Instructions for the task: Your answer must be the records below, reproduced exactly.

Records supplied:
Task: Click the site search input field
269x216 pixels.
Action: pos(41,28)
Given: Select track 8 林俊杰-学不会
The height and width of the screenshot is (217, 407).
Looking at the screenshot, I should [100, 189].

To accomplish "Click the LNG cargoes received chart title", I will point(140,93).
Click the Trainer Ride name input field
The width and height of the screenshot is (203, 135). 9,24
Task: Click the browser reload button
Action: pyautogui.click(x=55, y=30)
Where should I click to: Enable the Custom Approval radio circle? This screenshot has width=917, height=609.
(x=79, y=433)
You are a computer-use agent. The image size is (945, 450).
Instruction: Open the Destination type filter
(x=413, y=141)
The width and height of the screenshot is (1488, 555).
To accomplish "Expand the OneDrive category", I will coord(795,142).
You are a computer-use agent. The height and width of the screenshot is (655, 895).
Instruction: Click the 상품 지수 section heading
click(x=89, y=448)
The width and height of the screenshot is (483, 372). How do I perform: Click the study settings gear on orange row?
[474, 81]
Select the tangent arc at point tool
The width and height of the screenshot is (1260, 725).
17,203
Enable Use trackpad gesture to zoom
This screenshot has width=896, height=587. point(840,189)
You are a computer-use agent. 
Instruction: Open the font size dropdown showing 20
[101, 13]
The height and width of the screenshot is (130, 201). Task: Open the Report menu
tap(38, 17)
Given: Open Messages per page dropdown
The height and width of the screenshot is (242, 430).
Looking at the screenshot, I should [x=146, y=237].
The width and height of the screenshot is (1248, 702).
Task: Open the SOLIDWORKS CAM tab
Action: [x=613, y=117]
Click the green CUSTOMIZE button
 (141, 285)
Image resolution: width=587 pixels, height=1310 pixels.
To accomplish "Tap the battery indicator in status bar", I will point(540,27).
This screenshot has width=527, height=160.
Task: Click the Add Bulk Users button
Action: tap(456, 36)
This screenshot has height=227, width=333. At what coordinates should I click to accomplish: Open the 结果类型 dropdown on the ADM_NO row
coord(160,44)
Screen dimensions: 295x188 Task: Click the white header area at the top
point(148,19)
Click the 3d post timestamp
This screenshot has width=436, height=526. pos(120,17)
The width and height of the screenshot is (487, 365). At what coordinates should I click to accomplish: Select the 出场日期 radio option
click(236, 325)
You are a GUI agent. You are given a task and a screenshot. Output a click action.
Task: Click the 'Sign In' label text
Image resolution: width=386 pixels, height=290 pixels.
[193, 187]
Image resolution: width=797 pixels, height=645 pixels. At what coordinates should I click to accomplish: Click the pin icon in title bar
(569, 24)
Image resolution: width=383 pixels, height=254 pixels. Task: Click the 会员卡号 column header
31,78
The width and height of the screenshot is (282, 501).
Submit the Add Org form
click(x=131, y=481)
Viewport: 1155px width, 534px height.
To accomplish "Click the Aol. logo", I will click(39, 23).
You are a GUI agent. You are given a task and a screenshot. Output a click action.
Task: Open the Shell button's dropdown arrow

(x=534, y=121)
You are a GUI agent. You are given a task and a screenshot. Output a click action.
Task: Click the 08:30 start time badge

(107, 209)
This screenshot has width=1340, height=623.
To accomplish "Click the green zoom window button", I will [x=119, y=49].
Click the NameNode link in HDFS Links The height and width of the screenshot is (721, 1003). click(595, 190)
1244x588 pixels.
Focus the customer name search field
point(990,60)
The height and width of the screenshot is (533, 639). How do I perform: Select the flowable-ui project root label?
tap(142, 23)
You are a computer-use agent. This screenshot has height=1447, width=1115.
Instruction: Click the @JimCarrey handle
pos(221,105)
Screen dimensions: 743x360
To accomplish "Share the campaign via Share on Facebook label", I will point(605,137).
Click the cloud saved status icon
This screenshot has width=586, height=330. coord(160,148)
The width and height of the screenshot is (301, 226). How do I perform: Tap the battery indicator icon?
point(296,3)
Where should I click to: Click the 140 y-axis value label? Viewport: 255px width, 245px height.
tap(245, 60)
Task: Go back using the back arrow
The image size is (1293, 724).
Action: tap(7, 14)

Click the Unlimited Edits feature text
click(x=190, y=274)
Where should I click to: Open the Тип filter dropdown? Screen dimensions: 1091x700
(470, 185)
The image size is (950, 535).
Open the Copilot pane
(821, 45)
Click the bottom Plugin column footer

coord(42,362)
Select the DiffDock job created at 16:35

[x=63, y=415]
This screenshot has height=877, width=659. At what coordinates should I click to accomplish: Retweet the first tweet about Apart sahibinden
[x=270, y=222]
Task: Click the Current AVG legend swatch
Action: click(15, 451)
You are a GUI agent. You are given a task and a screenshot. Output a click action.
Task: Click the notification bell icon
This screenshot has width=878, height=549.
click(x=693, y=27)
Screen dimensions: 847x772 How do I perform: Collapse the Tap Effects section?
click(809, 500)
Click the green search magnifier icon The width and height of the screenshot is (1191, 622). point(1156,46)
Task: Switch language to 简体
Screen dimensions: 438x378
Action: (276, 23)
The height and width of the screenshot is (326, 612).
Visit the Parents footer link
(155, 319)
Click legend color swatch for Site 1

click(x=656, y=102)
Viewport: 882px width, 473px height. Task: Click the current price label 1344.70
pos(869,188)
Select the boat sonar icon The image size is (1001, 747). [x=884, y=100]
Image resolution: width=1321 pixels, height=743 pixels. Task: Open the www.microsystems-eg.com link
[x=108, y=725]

Expected answer:
Task: Click the site search input field
269x216 pixels.
Action: pos(41,28)
Given: Select track 8 林俊杰-学不会
The height and width of the screenshot is (217, 407).
Looking at the screenshot, I should [100, 189].

To accomplish "Click the LNG cargoes received chart title", I will point(140,93).
Click the Trainer Ride name input field
The width and height of the screenshot is (203, 135). 9,24
Task: Click the browser reload button
Action: pyautogui.click(x=55, y=30)
Where should I click to: Enable the Custom Approval radio circle? This screenshot has width=917, height=609.
(x=79, y=433)
You are a computer-use agent. The image size is (945, 450).
Instruction: Open the Destination type filter
(x=413, y=141)
The width and height of the screenshot is (1488, 555).
To accomplish "Expand the OneDrive category", I will coord(795,142).
You are a computer-use agent. The height and width of the screenshot is (655, 895).
Instruction: Click the 상품 지수 section heading
click(x=89, y=448)
The width and height of the screenshot is (483, 372). How do I perform: Click the study settings gear on orange row?
[474, 81]
Select the tangent arc at point tool
The width and height of the screenshot is (1260, 725).
17,203
Enable Use trackpad gesture to zoom
This screenshot has width=896, height=587. point(840,189)
You are a computer-use agent. 
Instruction: Open the font size dropdown showing 20
[101, 13]
The height and width of the screenshot is (130, 201). Task: Open the Report menu
tap(38, 17)
Given: Open Messages per page dropdown
The height and width of the screenshot is (242, 430).
Looking at the screenshot, I should [x=146, y=237].
The width and height of the screenshot is (1248, 702).
Task: Open the SOLIDWORKS CAM tab
Action: [x=613, y=117]
Click the green CUSTOMIZE button
 (141, 285)
Image resolution: width=587 pixels, height=1310 pixels.
To accomplish "Tap the battery indicator in status bar", I will point(540,27).
This screenshot has width=527, height=160.
Task: Click the Add Bulk Users button
Action: tap(456, 36)
This screenshot has height=227, width=333. At what coordinates should I click to accomplish: Open the 结果类型 dropdown on the ADM_NO row
coord(160,44)
Screen dimensions: 295x188 Task: Click the white header area at the top
point(148,19)
Click the 3d post timestamp
This screenshot has width=436, height=526. pos(120,17)
The width and height of the screenshot is (487, 365). At what coordinates should I click to accomplish: Select the 出场日期 radio option
click(236, 325)
You are a GUI agent. You are given a task and a screenshot. Output a click action.
Task: Click the 'Sign In' label text
Image resolution: width=386 pixels, height=290 pixels.
[193, 187]
Image resolution: width=797 pixels, height=645 pixels. At what coordinates should I click to accomplish: Click the pin icon in title bar
(569, 24)
Image resolution: width=383 pixels, height=254 pixels. Task: Click the 会员卡号 column header
31,78
The width and height of the screenshot is (282, 501).
Submit the Add Org form
click(x=131, y=481)
Viewport: 1155px width, 534px height.
To accomplish "Click the Aol. logo", I will click(39, 23).
You are a GUI agent. You are given a task and a screenshot. Output a click action.
Task: Open the Shell button's dropdown arrow

(x=534, y=121)
You are a GUI agent. You are given a task and a screenshot. Output a click action.
Task: Click the 08:30 start time badge

(107, 209)
This screenshot has width=1340, height=623.
To accomplish "Click the green zoom window button", I will [x=119, y=49].
Click the NameNode link in HDFS Links The height and width of the screenshot is (721, 1003). click(595, 190)
1244x588 pixels.
Focus the customer name search field
point(990,60)
The height and width of the screenshot is (533, 639). How do I perform: Select the flowable-ui project root label?
tap(142, 23)
You are a computer-use agent. This screenshot has height=1447, width=1115.
Instruction: Click the @JimCarrey handle
pos(221,105)
Screen dimensions: 743x360
To accomplish "Share the campaign via Share on Facebook label", I will point(605,137).
Click the cloud saved status icon
This screenshot has width=586, height=330. coord(160,148)
The width and height of the screenshot is (301, 226). How do I perform: Tap the battery indicator icon?
point(296,3)
Where should I click to: Click the 140 y-axis value label? Viewport: 255px width, 245px height.
tap(245, 60)
Task: Go back using the back arrow
The image size is (1293, 724).
Action: tap(7, 14)

Click the Unlimited Edits feature text
click(x=190, y=274)
Where should I click to: Open the Тип filter dropdown? Screen dimensions: 1091x700
(470, 185)
The image size is (950, 535).
Open the Copilot pane
(821, 45)
Click the bottom Plugin column footer

coord(42,362)
Select the DiffDock job created at 16:35

[x=63, y=415]
This screenshot has height=877, width=659. At what coordinates should I click to accomplish: Retweet the first tweet about Apart sahibinden
[x=270, y=222]
Task: Click the Current AVG legend swatch
Action: click(15, 451)
You are a GUI agent. You are given a task and a screenshot. Output a click action.
Task: Click the notification bell icon
This screenshot has width=878, height=549.
click(x=693, y=27)
Screen dimensions: 847x772 How do I perform: Collapse the Tap Effects section?
click(809, 500)
Click the green search magnifier icon The width and height of the screenshot is (1191, 622). point(1156,46)
Task: Switch language to 简体
Screen dimensions: 438x378
Action: (276, 23)
The height and width of the screenshot is (326, 612).
Visit the Parents footer link
(155, 319)
Click legend color swatch for Site 1

click(x=656, y=102)
Viewport: 882px width, 473px height. Task: Click the current price label 1344.70
pos(869,188)
Select the boat sonar icon The image size is (1001, 747). [x=884, y=100]
Image resolution: width=1321 pixels, height=743 pixels. Task: Open the www.microsystems-eg.com link
[x=108, y=725]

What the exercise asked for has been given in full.